San Francisco—Pharmacists may want to raise some concerns when older patients with a myriad of health problems continue to use anticoagulants for atrial fibrillation (AF).

The problem, according to a report in Circulation: Cardiovascular Quality and Outcomes, is that the benefits of those drugs decrease with age. University of California San Francisco researchers suggest that the risk of death from other factors begins to outweigh any positive effects of the medications.

Specifically, the study, which was presented at the annual American Heart Association Scientific Sessions 2019 in Philadelphia, determined that the anticoagulant warfarin was not beneficial after age 87 years and a direct-acting oral anticoagulant, apixaban, lost benefit after age 92 years.

The multi-institutional study involved nearly 15,000 AF patients, and, in light of their findings, the authors recommend that all mortality risks, such as cancer and end-stage kidney disease, be considered before recommending anticoagulants to older AF patients.

“Many prior studies looking at the benefit of blood thinners found older adults benefit more than younger adults, but they narrowly focus on atrial fibrillation and strokes and don't account for all other health conditions affecting older adults,” said lead author Sachin Shah, MD, MPH, assistant professor of medicine at UCSF. “Our study is the first to find that when taking these factors into consideration, anticoagulant benefit actually decreases with age.”

Background information in the report notes that guidelines recommend anticoagulation for all AF patients aged 75 years and older, even though evidence for the net clinical benefit (NCB) of anticoagulant in older adults is limited.

To determine the association between age and NCB of anticoagulation in older adults with AF, researchers focused on patients with the condition who were aged 75 years and older, using the Anticoagulation and Risk Factors in Atrial Fibrillation—Cardiovascular Research Network cohort. The study team estimated the lifetime NCB of warfarin and apixaban relative to no treatment in quality-adjusted life years (QALYs).

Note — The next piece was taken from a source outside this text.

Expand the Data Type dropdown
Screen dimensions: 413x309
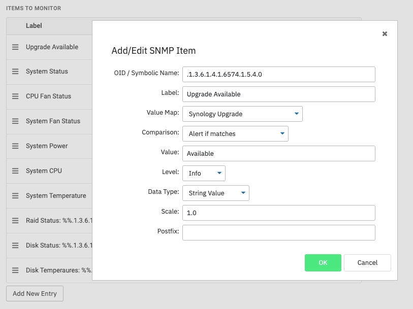pos(215,193)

In the decision model, the patients—who had a median age of 81 years and a median CHADS-VASc score of 4—were assumed to face a chance of stroke, hemorrhage, or death from a competing cause each month, based on their individual factors. Minimal clinically relevant lifetime benefit was defined as 0.10 QALYs.

“In the main analysis, after age 87, NCB associated with warfarin decreased below 0.10 lifetime QALYs while NCB associated with apixaban did not decrease below 0.10 lifetime QALYs until after age 92,” the researchers report. “In sensitivity analyses, over a 3-year horizon, removing competing risks of death resulted in higher NCB (at 90 years, median difference using warfarin 0.010 QALYs [95% CI, 0.009-0.013], median difference using apixaban 0.025 QALYs [95% CI, 0.024-0.026]).”

The issue, according to the study, is that the risk of ischemic stroke increases with age, but so do risks of anticoagulant-associated bleeding complications and death from other causes, such as cancer.

“Physicians should consider competing mortality risks when recommending anticoagulants to older adults with AF,” the authors conclude.